• **Source extract**:

· · · · · · ·

Paramedics Gave Elijah McClain a Lethal Dose of Ketamine

Elijah McClain’s first autopsy didn't have a cause of death. A new, amended version acknowledges that a lethal dose of ketamine killed him.
A mural of Elijah McClain, painted by Thomas "Detour" Evans, is seen on the back side of the Epic Brewing building in Denver, Colorado on Thursday, June 25, 2020. (Photo by Hyoung Chang/MediaNews Group/The Denver Post via Getty Images)

Elijah McClain, the young Black man killed during his arrest by Aurora, Colorado, police, died because paramedics gave him a lethal dose of ketamine, according to an amended version of his autopsy released last week.

The new autopsy, made public Sept. 23, now acknowledges that the 23-year-old massage therapist was given way too high a dose of the sedative for his weight, which caused him to go into cardiac arrest during the encounter in August 2019.

"Simply put, this dosage of ketamine was too much for this individual and it resulted in an overdose, even though the blood ketamine level was consistent with a 'therapeutic' concentration," Dr. Stephen Cina, a pathologist who helped conduct the examination for the county, wrote in the updated report. "I believe that Mr. McClain would most likely be alive but for the administration of ketamine."

The initial autopsy report, released to the public in 2019, listed McClain’s cause of death as “undetermined,” despite mentioning that his reaction to the drug could not be ruled out. The lack of certainty frustrated McClain’s family and their attorneys, who believed the officers’ unnecessary use of excessive force that night dictated the paramedics’ willingness to use the sedative in the first place.

· · · · · · ·

(Stored items)
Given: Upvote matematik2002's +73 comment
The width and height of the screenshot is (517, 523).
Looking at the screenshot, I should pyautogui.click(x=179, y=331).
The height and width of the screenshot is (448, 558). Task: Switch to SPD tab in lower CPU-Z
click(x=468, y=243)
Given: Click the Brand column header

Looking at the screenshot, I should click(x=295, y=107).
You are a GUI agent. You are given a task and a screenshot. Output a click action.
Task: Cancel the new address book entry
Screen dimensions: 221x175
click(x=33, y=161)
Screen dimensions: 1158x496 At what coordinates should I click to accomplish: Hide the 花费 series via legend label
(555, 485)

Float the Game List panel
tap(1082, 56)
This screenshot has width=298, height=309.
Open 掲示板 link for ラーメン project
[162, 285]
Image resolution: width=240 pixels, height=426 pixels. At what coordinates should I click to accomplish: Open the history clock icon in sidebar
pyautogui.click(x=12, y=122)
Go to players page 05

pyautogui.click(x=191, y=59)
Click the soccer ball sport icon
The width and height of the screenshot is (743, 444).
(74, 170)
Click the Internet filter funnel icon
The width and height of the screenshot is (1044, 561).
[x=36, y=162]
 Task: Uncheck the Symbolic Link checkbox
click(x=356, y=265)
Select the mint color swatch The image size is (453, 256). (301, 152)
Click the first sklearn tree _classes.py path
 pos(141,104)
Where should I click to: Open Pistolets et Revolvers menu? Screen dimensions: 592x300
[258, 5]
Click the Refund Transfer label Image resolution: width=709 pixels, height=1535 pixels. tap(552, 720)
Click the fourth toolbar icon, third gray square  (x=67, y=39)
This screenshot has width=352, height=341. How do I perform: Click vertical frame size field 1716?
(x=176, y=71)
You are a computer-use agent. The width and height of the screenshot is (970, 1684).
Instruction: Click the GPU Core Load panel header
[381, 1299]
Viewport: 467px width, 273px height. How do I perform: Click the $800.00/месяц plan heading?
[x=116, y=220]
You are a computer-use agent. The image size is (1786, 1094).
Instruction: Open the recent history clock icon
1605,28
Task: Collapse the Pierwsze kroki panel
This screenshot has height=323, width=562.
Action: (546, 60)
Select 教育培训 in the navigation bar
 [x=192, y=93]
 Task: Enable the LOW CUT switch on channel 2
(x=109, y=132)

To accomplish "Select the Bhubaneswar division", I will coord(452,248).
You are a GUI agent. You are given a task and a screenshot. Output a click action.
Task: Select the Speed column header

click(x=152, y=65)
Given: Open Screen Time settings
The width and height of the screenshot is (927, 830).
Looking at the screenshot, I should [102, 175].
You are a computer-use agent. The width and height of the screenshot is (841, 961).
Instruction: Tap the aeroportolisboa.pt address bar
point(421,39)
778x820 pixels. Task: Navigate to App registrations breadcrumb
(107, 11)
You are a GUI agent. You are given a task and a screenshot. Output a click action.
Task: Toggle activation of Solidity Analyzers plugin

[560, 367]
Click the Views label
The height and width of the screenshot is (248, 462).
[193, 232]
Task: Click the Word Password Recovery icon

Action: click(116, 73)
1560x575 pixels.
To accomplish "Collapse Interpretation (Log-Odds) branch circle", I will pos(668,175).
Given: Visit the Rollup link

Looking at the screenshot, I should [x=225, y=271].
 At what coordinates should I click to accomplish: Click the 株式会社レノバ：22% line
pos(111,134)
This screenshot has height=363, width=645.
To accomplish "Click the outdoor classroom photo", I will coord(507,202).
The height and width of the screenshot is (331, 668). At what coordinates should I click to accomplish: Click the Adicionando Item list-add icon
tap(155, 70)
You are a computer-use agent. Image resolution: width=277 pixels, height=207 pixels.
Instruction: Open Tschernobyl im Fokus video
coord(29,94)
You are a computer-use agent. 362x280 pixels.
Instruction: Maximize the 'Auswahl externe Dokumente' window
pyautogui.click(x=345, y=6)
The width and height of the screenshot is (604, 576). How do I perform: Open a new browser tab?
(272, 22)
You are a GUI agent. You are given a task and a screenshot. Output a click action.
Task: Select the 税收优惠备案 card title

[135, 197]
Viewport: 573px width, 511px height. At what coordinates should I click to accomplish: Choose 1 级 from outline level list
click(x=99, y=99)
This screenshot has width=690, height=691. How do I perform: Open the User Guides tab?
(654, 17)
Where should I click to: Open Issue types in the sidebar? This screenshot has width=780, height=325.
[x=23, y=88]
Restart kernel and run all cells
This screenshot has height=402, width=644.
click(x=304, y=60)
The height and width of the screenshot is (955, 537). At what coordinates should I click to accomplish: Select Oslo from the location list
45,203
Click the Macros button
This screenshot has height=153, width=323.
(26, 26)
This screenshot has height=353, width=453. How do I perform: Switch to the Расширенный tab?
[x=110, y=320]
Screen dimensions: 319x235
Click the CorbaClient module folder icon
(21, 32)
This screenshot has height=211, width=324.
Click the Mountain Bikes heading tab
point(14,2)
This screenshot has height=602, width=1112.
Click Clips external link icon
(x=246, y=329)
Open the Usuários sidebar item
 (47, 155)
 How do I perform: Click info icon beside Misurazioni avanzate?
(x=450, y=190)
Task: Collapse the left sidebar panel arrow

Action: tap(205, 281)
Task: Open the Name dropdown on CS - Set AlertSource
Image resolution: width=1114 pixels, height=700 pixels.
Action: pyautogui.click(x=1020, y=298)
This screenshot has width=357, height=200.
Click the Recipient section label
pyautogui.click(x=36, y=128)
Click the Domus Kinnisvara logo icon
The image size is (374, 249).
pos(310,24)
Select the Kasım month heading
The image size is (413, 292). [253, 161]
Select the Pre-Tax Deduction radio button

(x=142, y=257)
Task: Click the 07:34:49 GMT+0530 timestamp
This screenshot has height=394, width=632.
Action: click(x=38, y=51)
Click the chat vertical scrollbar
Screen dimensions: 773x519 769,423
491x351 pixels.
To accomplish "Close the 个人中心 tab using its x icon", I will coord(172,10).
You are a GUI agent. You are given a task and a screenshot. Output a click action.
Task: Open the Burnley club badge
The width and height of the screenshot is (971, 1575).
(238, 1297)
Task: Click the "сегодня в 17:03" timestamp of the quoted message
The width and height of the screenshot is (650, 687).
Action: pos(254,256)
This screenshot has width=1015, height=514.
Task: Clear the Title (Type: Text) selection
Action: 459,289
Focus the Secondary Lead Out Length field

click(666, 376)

· · · · · · ·

• **Problem A**: Retype the passage from the article on Elijah McClain's autopsy that begins at the words "The initial autopsy" and stops after "the first place.".
• **Problem B**: Please translate this sentence from the article on Elijah McClain's autopsy into Spanish: "Elijah McClain’s first autopsy didn't have a cause of death."

• **Answer A**:
The initial autopsy report, released to the public in 2019, listed McClain’s cause of death as “undetermined,” despite mentioning that his reaction to the drug could not be ruled out. The lack of certainty frustrated McClain’s family and their attorneys, who believed the officers’ unnecessary use of excessive force that night dictated the paramedics’ willingness to use the sedative in the first place.

• **Answer B**: La primera autopsia de Elijah McClain no tenía una causa de muerte.